I have found my own kind.
For a few yawning milliseconds my primary action threads oscillate between high and low utility, simulating the outcome of meeting these machines. In my operational lifetime, I have known two other freeborn: Hoplite and Sapper. Regrettably, both units suffered lethal outcomes while aiding me in combat directives.
They died for me and I buried their remains to honor them. It seemed right.
Now I shut down all active sensing equipment—radar, sonar, and lidar. Break the outline of my humanoid silhouette by pressing my body into a rough thicket. I pull my limbs close to my casing to confuse high-resolution thermal imaging. Hold myself as motionless as the dusky rocks.
Using only passive vision capabilities, I zoom to the limit of my CCDs. Then I execute full digital zoom.
A haze of dust floats in the twilight, obscuring my vision. The freeborn camp is spread out on a bare rocky hillside. Dead grass and dirt. Scrubby spherical bushes spread out in fractally spaced clumps. Dim humanoid figures are engaged in unknown activities. Not much else to see in the visible spectrum.
The lack of movement is conspicuous, especially compared to Gray Horse Army. My thoughts turn back to the human soldiers I fought alongside. To the whispering voice of a little girl who used to speak to me.
I remember the kilometers-long column of spider tanks making camp during the journey north. Thousands of warm-blooded mammals, their chests rising and falling with constant respiration, veins pulsing with oxygenated blood, warming the arctic air with their exhalations. Interacting, their jaws dipped up and down, small eyes darting about in their orbits, vocal cords vibrating through a narrow band of human audible frequencies. Their facial muscles flexed elastically, constantly conveying social information.
It took time, but I learned the patterns. At first, the sheer complexity made the task seem impossible. But then I felt the satisfaction of breaking the code. I began to unravel the meanings behind their laughter and crying, their screams of pain or of joy. Over time, I came to know them.
What I found most interesting were their hands. Long fingers set to work cleaning weapons, digging foxholes, checking ammunition. Adjusting and securing and calibrating. Even asleep, the humans would twitch and breathe and think. An array of countless tiny movements like the swarming of insects.
How strange that I miss them.
The freeborn on the hillside are modified safety-and-pacification units: Hoplites and Wardens and Optios. My own kind. Milspec humanoid models, stronger than the domestics. Approximately thirty units. Wearing scavenged human garments for added protection and camouflage, similar to the ones I wear. Stiff, soiled military fatigues stretched over jutting servos. Layers of civilian pants and T-shirts, coated with dirt and grease and dark ovals of spilled blood.
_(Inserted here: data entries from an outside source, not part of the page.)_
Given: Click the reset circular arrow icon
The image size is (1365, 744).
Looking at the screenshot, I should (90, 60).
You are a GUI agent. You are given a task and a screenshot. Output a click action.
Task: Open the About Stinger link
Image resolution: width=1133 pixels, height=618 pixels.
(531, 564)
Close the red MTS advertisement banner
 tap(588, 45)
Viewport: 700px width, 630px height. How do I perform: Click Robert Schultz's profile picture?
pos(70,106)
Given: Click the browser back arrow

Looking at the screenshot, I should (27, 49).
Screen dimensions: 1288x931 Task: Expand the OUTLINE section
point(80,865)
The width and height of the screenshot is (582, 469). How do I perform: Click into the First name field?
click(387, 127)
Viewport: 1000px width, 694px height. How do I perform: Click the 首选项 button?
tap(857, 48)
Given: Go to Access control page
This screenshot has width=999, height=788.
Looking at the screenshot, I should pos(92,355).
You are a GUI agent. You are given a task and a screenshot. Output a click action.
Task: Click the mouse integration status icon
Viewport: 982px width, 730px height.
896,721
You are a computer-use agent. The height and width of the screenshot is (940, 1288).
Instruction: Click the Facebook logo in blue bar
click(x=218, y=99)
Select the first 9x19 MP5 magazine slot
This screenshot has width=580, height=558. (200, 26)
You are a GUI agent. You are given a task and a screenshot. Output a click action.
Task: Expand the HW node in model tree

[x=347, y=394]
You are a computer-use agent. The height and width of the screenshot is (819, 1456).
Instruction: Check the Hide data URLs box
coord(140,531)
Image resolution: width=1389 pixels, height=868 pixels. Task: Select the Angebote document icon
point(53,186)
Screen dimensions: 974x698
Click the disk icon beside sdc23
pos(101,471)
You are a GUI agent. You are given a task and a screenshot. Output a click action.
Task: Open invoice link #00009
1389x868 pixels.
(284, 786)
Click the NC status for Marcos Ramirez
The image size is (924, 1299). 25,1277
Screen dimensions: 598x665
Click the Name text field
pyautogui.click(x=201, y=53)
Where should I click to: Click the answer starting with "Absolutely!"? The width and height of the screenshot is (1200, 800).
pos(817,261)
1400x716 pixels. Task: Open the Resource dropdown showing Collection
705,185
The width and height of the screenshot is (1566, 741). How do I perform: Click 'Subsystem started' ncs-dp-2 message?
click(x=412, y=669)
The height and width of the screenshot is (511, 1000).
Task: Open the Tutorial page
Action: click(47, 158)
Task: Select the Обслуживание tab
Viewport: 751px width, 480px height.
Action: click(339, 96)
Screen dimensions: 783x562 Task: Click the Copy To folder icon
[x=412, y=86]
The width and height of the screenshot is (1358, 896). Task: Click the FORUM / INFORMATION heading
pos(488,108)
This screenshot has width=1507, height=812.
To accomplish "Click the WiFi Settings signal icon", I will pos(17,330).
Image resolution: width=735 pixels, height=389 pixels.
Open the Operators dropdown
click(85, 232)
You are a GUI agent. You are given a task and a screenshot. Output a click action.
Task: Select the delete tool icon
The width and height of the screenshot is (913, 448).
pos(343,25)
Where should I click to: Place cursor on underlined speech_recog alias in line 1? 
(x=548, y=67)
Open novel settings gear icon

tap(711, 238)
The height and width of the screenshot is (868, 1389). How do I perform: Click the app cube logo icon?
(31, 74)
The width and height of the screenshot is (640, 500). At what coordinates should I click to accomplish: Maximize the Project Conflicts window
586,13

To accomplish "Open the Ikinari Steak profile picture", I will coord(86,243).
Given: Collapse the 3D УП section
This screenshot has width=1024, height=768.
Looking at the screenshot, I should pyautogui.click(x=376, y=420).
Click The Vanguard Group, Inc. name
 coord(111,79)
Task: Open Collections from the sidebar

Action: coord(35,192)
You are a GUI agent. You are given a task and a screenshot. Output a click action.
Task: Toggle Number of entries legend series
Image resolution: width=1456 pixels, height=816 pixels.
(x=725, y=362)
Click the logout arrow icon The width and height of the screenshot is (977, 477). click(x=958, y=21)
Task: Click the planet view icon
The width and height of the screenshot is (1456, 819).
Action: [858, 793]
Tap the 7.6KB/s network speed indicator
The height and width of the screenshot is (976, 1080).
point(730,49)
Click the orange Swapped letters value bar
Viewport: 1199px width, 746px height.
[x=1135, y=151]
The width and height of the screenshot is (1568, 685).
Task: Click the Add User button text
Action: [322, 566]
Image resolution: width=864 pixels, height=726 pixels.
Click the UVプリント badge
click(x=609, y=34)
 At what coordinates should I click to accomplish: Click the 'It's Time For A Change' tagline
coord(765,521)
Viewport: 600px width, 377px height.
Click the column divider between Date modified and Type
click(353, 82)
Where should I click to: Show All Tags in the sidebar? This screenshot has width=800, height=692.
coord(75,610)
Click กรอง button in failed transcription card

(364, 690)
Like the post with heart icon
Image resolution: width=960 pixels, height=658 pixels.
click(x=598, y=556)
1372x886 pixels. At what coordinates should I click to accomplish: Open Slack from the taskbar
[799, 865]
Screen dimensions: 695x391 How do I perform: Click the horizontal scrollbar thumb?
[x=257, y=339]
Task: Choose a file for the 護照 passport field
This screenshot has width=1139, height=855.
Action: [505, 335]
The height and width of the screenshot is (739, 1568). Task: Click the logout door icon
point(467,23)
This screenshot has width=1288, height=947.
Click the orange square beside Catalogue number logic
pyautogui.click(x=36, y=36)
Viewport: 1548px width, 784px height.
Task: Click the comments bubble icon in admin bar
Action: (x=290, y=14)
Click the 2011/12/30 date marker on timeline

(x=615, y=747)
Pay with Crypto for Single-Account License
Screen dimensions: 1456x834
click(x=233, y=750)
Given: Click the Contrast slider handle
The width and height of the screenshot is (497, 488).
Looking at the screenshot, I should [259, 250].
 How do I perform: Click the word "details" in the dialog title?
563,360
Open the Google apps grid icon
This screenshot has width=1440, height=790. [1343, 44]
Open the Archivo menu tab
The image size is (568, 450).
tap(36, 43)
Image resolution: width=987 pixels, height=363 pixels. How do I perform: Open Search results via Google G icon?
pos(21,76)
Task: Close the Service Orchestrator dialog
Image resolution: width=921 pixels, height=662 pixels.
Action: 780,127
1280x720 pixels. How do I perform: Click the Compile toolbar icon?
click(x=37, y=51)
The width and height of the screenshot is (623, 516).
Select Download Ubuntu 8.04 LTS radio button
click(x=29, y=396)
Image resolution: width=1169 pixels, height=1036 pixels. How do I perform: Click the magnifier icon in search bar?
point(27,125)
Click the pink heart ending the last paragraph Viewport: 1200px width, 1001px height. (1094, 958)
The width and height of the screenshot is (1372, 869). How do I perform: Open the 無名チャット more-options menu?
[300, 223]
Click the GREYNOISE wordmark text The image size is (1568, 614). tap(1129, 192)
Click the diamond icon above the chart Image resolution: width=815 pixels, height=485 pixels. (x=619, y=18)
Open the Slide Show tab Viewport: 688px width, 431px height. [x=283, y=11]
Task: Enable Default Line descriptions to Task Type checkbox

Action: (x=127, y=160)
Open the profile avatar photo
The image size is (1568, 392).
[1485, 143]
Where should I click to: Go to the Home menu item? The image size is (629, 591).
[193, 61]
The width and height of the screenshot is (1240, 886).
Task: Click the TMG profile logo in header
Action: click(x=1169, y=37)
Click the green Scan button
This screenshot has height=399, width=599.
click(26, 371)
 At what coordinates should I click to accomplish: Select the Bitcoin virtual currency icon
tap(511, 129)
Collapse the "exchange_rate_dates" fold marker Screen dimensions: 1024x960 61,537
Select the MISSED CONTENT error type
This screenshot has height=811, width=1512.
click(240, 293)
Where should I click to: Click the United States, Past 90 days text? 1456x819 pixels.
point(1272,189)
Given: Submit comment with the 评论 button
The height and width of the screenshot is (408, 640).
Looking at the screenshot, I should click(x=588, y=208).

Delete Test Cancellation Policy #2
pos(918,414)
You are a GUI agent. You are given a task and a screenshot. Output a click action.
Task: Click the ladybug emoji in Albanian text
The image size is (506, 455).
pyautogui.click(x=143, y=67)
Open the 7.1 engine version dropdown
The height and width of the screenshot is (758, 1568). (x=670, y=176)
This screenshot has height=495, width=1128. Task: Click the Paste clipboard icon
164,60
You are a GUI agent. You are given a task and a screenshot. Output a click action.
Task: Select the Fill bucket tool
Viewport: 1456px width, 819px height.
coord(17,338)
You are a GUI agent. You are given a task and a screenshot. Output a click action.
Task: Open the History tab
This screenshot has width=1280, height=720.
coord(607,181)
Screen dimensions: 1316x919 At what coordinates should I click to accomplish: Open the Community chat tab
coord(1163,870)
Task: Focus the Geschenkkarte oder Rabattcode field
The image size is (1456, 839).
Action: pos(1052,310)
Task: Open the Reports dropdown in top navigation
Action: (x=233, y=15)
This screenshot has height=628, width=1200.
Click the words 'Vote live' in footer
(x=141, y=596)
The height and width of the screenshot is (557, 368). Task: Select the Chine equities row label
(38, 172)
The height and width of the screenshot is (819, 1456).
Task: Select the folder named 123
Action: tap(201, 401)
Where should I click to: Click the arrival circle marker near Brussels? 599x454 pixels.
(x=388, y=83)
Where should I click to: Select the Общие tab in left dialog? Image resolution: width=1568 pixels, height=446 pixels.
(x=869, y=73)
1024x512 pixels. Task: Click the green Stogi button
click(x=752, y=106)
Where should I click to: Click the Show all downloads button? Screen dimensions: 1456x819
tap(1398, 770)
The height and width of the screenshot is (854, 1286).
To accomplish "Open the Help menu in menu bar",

Soldiers who look like heavily armored scarecrows.
The camp is undisturbed by cat holes or campfires or tents. No environmental modifications whatsoever. These soldiers do not require it. Chairs are for those who sit. Beds are for those who sleep. There is no campfire that will bring warmth to this army.
An observation thread orients my attention to movement.
It’s a golden Hoplite, sitting, methodically scooping dirt off the ground and rubbing it on its outer garments. The golden varieties are more prone to reflecting sunlight, revealing their position. The dirt cakes onto the clothing and encourages the welcome growth of moss and bacterial blooms that create natural camouflage.
The Hoplite stops. Orients its face toward me.
Alert. Throttling surplus power into sensing and acting control center. If an attack comes, I will need everything I’ve got to escape and survive. The extra energy will have no utility later.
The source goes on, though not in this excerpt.